(Stored items)
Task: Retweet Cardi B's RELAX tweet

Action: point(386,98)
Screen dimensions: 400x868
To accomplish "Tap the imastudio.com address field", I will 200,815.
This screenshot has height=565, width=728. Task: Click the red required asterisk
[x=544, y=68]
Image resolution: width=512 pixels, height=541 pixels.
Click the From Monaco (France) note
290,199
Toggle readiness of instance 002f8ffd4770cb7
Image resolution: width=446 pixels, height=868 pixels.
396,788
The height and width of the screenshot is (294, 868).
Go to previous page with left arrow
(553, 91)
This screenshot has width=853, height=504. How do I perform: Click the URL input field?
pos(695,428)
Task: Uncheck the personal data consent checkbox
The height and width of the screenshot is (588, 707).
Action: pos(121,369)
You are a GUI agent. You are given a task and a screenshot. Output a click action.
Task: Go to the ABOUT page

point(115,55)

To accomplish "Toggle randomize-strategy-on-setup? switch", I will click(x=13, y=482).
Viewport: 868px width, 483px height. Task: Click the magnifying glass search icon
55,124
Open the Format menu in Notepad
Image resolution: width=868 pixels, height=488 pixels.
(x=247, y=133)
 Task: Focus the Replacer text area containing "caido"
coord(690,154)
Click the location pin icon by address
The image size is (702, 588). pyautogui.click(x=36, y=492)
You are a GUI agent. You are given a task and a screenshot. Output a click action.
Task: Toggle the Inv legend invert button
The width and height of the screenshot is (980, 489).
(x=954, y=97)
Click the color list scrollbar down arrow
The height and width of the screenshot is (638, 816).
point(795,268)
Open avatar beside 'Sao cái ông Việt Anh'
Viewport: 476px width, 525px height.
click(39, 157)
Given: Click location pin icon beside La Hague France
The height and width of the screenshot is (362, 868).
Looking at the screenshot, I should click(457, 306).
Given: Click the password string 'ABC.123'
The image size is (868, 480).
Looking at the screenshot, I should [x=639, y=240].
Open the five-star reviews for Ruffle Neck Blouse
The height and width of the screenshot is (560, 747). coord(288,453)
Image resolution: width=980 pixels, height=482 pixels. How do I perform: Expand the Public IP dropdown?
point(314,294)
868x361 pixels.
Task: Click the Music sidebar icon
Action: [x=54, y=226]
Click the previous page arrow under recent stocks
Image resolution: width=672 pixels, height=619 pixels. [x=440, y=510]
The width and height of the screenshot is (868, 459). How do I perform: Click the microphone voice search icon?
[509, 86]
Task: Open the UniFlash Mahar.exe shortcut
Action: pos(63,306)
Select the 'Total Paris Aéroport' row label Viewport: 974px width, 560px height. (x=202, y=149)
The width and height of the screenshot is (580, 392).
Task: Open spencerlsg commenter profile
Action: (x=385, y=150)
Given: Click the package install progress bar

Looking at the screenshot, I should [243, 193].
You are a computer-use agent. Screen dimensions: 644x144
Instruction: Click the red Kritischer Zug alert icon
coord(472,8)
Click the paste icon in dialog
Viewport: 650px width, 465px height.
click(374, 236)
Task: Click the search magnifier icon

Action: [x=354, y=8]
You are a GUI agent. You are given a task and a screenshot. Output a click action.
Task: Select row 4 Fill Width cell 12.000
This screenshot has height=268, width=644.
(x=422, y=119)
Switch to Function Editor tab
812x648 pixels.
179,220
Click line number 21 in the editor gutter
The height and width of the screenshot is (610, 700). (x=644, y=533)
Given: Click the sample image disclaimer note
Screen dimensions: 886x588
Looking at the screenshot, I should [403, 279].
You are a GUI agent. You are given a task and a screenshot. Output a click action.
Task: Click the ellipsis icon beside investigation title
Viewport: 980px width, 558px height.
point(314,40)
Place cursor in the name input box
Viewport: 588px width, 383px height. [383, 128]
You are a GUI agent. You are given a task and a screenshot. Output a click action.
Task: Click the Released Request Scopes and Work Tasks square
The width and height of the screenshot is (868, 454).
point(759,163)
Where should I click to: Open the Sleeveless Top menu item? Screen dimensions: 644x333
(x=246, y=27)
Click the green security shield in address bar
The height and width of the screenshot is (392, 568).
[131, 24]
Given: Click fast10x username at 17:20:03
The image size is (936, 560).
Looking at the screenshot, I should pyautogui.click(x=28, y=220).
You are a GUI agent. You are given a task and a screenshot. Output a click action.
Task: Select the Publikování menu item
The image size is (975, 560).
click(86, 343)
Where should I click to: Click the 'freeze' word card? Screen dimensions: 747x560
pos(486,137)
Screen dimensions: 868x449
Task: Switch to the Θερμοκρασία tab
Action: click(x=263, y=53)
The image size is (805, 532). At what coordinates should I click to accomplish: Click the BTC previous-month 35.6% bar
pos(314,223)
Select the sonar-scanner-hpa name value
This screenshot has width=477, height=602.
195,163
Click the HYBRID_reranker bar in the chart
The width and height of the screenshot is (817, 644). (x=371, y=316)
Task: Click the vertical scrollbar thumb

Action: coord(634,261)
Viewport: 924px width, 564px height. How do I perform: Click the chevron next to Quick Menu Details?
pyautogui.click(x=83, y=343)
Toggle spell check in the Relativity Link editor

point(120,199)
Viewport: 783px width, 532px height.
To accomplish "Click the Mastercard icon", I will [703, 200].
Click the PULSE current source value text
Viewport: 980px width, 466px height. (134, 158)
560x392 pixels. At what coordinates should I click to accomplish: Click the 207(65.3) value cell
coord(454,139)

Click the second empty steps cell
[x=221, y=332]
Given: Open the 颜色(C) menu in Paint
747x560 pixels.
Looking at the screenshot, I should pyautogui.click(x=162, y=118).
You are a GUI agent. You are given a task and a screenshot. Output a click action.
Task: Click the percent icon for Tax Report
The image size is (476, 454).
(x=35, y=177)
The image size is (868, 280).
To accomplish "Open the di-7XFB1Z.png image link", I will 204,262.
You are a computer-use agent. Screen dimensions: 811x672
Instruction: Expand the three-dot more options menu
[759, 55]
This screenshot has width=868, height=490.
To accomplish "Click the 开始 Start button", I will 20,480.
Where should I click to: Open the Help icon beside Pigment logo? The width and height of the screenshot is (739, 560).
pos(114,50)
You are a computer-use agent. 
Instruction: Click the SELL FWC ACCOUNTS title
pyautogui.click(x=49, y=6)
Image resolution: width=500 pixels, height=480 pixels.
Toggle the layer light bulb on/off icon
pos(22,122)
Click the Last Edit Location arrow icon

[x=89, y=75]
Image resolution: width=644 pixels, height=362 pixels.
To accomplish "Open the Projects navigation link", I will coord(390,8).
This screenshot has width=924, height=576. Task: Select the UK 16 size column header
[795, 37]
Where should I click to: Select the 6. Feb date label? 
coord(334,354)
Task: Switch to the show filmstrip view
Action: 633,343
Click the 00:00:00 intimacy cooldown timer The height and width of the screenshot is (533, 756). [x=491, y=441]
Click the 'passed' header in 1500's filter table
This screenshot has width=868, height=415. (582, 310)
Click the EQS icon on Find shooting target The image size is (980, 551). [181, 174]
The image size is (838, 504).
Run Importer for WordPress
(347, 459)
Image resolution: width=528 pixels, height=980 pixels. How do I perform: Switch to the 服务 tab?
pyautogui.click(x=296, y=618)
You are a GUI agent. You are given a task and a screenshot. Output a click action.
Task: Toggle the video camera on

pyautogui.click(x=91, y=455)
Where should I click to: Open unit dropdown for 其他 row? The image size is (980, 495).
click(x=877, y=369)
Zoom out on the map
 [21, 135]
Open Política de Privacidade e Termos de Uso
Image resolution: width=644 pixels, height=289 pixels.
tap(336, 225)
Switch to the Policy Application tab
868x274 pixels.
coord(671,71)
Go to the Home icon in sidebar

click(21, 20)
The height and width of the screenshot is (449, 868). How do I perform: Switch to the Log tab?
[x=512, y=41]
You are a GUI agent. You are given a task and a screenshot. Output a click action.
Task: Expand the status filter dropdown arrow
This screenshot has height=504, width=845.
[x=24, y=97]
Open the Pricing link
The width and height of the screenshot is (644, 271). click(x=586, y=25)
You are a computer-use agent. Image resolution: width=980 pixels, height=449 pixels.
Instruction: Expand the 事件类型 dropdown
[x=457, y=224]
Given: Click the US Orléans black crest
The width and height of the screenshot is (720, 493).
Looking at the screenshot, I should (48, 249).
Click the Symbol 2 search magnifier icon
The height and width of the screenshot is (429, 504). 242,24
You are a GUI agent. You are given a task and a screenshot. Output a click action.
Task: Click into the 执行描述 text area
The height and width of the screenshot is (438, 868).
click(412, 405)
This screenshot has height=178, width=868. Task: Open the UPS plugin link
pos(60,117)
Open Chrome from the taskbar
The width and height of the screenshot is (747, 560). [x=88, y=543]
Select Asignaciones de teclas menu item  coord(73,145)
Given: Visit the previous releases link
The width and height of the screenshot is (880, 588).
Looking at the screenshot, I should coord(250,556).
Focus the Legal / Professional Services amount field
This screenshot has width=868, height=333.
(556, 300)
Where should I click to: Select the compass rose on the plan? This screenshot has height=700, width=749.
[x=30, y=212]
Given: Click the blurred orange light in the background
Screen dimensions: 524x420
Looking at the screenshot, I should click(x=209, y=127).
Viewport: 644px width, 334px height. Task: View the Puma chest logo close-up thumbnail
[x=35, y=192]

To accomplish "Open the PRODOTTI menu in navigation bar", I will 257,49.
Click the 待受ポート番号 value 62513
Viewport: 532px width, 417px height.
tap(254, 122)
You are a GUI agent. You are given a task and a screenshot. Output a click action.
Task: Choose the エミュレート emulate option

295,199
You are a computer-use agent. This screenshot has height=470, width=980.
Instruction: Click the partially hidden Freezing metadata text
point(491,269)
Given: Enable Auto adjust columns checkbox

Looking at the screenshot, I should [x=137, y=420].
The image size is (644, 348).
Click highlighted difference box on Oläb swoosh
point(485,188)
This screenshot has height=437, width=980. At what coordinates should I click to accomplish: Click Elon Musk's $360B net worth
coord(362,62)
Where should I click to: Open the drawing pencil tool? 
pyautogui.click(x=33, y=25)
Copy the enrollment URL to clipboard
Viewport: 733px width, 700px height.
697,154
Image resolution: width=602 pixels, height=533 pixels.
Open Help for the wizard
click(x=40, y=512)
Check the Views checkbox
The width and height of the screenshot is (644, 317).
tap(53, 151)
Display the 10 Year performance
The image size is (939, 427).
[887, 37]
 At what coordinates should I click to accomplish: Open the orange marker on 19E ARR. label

ACTIVITY
Every line from the one that holds "This screenshot has height=437, width=980." to the end of the data above should be given again exactly, with that line and the last one both kept.

SOLUTION TO THIS TASK
This screenshot has height=437, width=980. At what coordinates should I click to accomplish: Click Elon Musk's $360B net worth
coord(362,62)
Where should I click to: Open the drawing pencil tool? 
pyautogui.click(x=33, y=25)
Copy the enrollment URL to clipboard
Viewport: 733px width, 700px height.
697,154
Image resolution: width=602 pixels, height=533 pixels.
Open Help for the wizard
click(x=40, y=512)
Check the Views checkbox
The width and height of the screenshot is (644, 317).
tap(53, 151)
Display the 10 Year performance
The image size is (939, 427).
[887, 37]
 At what coordinates should I click to accomplish: Open the orange marker on 19E ARR. label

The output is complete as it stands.